Instructions to follow.
Each entry has to be printed again exactly.

Items from a data source.
****************

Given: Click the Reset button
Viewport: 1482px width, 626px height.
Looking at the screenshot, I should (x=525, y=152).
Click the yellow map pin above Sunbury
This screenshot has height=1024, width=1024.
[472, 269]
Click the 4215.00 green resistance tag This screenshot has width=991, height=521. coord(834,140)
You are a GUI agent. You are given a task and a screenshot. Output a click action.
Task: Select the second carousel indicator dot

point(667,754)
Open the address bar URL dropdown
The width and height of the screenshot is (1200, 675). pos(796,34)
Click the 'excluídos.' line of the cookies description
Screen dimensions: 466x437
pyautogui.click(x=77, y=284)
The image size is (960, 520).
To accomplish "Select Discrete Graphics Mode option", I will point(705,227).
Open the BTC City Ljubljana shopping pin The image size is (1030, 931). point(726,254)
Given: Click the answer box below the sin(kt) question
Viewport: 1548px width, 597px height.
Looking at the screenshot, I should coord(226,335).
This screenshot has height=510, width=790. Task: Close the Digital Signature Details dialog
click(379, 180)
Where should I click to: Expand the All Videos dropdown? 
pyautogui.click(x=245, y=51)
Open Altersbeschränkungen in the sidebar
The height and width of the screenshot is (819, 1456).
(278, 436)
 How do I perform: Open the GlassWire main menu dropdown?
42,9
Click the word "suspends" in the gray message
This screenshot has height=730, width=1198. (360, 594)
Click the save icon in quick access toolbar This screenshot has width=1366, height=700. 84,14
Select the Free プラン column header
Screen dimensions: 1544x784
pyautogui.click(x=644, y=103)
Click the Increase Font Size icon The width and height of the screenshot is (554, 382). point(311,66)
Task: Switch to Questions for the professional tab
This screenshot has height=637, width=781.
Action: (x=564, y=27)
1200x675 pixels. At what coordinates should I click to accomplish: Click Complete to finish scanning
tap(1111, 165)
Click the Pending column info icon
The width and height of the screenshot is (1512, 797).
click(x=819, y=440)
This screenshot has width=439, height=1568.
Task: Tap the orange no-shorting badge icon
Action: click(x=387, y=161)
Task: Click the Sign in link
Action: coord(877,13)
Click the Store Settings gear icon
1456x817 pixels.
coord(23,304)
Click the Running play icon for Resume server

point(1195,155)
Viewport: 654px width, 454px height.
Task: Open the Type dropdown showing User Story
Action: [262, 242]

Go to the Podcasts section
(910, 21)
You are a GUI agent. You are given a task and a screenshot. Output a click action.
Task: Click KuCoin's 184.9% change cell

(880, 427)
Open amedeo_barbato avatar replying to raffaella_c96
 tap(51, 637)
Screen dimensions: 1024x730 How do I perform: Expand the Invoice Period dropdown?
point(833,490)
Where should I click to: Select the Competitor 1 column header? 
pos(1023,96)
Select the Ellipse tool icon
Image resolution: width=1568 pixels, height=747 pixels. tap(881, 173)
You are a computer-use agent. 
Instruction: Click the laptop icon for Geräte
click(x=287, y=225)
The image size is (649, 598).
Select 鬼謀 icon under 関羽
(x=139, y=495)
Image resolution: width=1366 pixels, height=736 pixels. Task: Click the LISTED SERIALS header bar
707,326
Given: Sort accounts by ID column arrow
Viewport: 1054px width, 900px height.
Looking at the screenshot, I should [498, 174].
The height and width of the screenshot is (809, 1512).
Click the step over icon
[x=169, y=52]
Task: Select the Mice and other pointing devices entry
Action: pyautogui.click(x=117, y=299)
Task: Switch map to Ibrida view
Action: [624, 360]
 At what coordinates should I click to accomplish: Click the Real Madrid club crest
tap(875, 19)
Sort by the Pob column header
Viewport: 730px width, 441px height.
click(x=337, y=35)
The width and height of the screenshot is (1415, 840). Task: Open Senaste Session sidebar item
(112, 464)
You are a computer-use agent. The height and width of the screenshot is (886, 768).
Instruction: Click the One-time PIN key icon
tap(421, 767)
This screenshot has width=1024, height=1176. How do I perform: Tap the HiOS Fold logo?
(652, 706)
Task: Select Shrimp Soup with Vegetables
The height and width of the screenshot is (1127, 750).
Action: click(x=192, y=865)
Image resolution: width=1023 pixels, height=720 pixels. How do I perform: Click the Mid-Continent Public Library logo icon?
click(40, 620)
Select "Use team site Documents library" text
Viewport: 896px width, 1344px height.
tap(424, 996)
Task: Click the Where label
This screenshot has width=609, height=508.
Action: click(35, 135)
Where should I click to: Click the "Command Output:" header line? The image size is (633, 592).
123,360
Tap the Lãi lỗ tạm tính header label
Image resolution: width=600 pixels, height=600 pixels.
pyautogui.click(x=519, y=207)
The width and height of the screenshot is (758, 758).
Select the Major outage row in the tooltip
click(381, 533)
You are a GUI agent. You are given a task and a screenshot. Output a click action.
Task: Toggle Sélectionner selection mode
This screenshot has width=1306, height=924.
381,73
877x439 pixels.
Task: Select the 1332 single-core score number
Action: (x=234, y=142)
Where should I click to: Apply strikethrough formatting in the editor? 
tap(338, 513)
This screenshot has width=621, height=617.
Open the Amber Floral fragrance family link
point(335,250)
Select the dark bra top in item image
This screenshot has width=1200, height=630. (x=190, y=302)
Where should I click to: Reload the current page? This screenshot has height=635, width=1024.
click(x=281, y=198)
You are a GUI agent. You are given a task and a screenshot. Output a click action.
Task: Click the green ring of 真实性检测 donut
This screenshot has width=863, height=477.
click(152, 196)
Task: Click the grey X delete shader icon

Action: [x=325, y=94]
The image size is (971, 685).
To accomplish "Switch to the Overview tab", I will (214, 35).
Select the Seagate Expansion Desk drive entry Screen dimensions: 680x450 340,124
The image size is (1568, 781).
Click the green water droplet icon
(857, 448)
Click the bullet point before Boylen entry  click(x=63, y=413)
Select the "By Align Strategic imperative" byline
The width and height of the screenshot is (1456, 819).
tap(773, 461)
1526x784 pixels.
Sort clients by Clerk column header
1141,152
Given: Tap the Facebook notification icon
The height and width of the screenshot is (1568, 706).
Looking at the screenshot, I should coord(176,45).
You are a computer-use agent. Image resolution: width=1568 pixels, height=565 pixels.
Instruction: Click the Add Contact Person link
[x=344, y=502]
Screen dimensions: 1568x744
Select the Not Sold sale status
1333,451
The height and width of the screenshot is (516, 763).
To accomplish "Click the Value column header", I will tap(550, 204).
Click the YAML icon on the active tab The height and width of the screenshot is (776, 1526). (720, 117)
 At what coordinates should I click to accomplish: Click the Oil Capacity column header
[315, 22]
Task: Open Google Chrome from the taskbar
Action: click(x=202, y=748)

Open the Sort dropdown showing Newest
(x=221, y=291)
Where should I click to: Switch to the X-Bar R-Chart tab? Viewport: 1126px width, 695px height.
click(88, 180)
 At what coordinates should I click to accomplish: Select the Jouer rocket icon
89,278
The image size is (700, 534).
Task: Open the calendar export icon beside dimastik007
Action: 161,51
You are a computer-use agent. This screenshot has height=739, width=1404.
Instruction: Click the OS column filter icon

****************

Your solution.
Given: Click the Reset button
Viewport: 1482px width, 626px height.
Looking at the screenshot, I should (x=525, y=152).
Click the yellow map pin above Sunbury
This screenshot has height=1024, width=1024.
[472, 269]
Click the 4215.00 green resistance tag This screenshot has width=991, height=521. coord(834,140)
You are a GUI agent. You are given a task and a screenshot. Output a click action.
Task: Select the second carousel indicator dot

point(667,754)
Open the address bar URL dropdown
The width and height of the screenshot is (1200, 675). pos(796,34)
Click the 'excluídos.' line of the cookies description
Screen dimensions: 466x437
pyautogui.click(x=77, y=284)
The image size is (960, 520).
To accomplish "Select Discrete Graphics Mode option", I will point(705,227).
Open the BTC City Ljubljana shopping pin The image size is (1030, 931). point(726,254)
Given: Click the answer box below the sin(kt) question
Viewport: 1548px width, 597px height.
Looking at the screenshot, I should coord(226,335).
This screenshot has height=510, width=790. Task: Close the Digital Signature Details dialog
click(379, 180)
Where should I click to: Expand the All Videos dropdown? 
pyautogui.click(x=245, y=51)
Open Altersbeschränkungen in the sidebar
The height and width of the screenshot is (819, 1456).
(278, 436)
 How do I perform: Open the GlassWire main menu dropdown?
42,9
Click the word "suspends" in the gray message
This screenshot has height=730, width=1198. (360, 594)
Click the save icon in quick access toolbar This screenshot has width=1366, height=700. 84,14
Select the Free プラン column header
Screen dimensions: 1544x784
pyautogui.click(x=644, y=103)
Click the Increase Font Size icon The width and height of the screenshot is (554, 382). point(311,66)
Task: Switch to Questions for the professional tab
This screenshot has height=637, width=781.
Action: (x=564, y=27)
1200x675 pixels. At what coordinates should I click to accomplish: Click Complete to finish scanning
tap(1111, 165)
Click the Pending column info icon
The width and height of the screenshot is (1512, 797).
click(x=819, y=440)
This screenshot has width=439, height=1568.
Task: Tap the orange no-shorting badge icon
Action: click(x=387, y=161)
Task: Click the Sign in link
Action: coord(877,13)
Click the Store Settings gear icon
1456x817 pixels.
coord(23,304)
Click the Running play icon for Resume server

point(1195,155)
Viewport: 654px width, 454px height.
Task: Open the Type dropdown showing User Story
Action: [262, 242]

Go to the Podcasts section
(910, 21)
You are a GUI agent. You are given a task and a screenshot. Output a click action.
Task: Click KuCoin's 184.9% change cell

(880, 427)
Open amedeo_barbato avatar replying to raffaella_c96
 tap(51, 637)
Screen dimensions: 1024x730 How do I perform: Expand the Invoice Period dropdown?
point(833,490)
Where should I click to: Select the Competitor 1 column header? 
pos(1023,96)
Select the Ellipse tool icon
Image resolution: width=1568 pixels, height=747 pixels. tap(881, 173)
You are a computer-use agent. 
Instruction: Click the laptop icon for Geräte
click(x=287, y=225)
The image size is (649, 598).
Select 鬼謀 icon under 関羽
(x=139, y=495)
Image resolution: width=1366 pixels, height=736 pixels. Task: Click the LISTED SERIALS header bar
707,326
Given: Sort accounts by ID column arrow
Viewport: 1054px width, 900px height.
Looking at the screenshot, I should [498, 174].
The height and width of the screenshot is (809, 1512).
Click the step over icon
[x=169, y=52]
Task: Select the Mice and other pointing devices entry
Action: pyautogui.click(x=117, y=299)
Task: Switch map to Ibrida view
Action: [624, 360]
 At what coordinates should I click to accomplish: Click the Real Madrid club crest
tap(875, 19)
Sort by the Pob column header
Viewport: 730px width, 441px height.
click(x=337, y=35)
The width and height of the screenshot is (1415, 840). Task: Open Senaste Session sidebar item
(112, 464)
You are a computer-use agent. The height and width of the screenshot is (886, 768).
Instruction: Click the One-time PIN key icon
tap(421, 767)
This screenshot has width=1024, height=1176. How do I perform: Tap the HiOS Fold logo?
(652, 706)
Task: Select Shrimp Soup with Vegetables
The height and width of the screenshot is (1127, 750).
Action: click(x=192, y=865)
Image resolution: width=1023 pixels, height=720 pixels. How do I perform: Click the Mid-Continent Public Library logo icon?
click(40, 620)
Select "Use team site Documents library" text
Viewport: 896px width, 1344px height.
tap(424, 996)
Task: Click the Where label
This screenshot has width=609, height=508.
Action: click(35, 135)
Where should I click to: Click the "Command Output:" header line? The image size is (633, 592).
123,360
Tap the Lãi lỗ tạm tính header label
Image resolution: width=600 pixels, height=600 pixels.
pyautogui.click(x=519, y=207)
The width and height of the screenshot is (758, 758).
Select the Major outage row in the tooltip
click(381, 533)
You are a GUI agent. You are given a task and a screenshot. Output a click action.
Task: Toggle Sélectionner selection mode
This screenshot has width=1306, height=924.
381,73
877x439 pixels.
Task: Select the 1332 single-core score number
Action: (x=234, y=142)
Where should I click to: Apply strikethrough formatting in the editor? 
tap(338, 513)
This screenshot has width=621, height=617.
Open the Amber Floral fragrance family link
point(335,250)
Select the dark bra top in item image
This screenshot has width=1200, height=630. (x=190, y=302)
Where should I click to: Reload the current page? This screenshot has height=635, width=1024.
click(x=281, y=198)
You are a GUI agent. You are given a task and a screenshot. Output a click action.
Task: Click the green ring of 真实性检测 donut
This screenshot has width=863, height=477.
click(152, 196)
Task: Click the grey X delete shader icon

Action: [x=325, y=94]
The image size is (971, 685).
To accomplish "Switch to the Overview tab", I will (214, 35).
Select the Seagate Expansion Desk drive entry Screen dimensions: 680x450 340,124
The image size is (1568, 781).
Click the green water droplet icon
(857, 448)
Click the bullet point before Boylen entry  click(x=63, y=413)
Select the "By Align Strategic imperative" byline
The width and height of the screenshot is (1456, 819).
tap(773, 461)
1526x784 pixels.
Sort clients by Clerk column header
1141,152
Given: Tap the Facebook notification icon
The height and width of the screenshot is (1568, 706).
Looking at the screenshot, I should coord(176,45).
You are a computer-use agent. Image resolution: width=1568 pixels, height=565 pixels.
Instruction: Click the Add Contact Person link
[x=344, y=502]
Screen dimensions: 1568x744
Select the Not Sold sale status
1333,451
The height and width of the screenshot is (516, 763).
To accomplish "Click the Value column header", I will tap(550, 204).
Click the YAML icon on the active tab The height and width of the screenshot is (776, 1526). (720, 117)
 At what coordinates should I click to accomplish: Click the Oil Capacity column header
[315, 22]
Task: Open Google Chrome from the taskbar
Action: click(x=202, y=748)

Open the Sort dropdown showing Newest
(x=221, y=291)
Where should I click to: Switch to the X-Bar R-Chart tab? Viewport: 1126px width, 695px height.
click(88, 180)
 At what coordinates should I click to accomplish: Select the Jouer rocket icon
89,278
The image size is (700, 534).
Task: Open the calendar export icon beside dimastik007
Action: 161,51
You are a computer-use agent. This screenshot has height=739, width=1404.
Instruction: Click the OS column filter icon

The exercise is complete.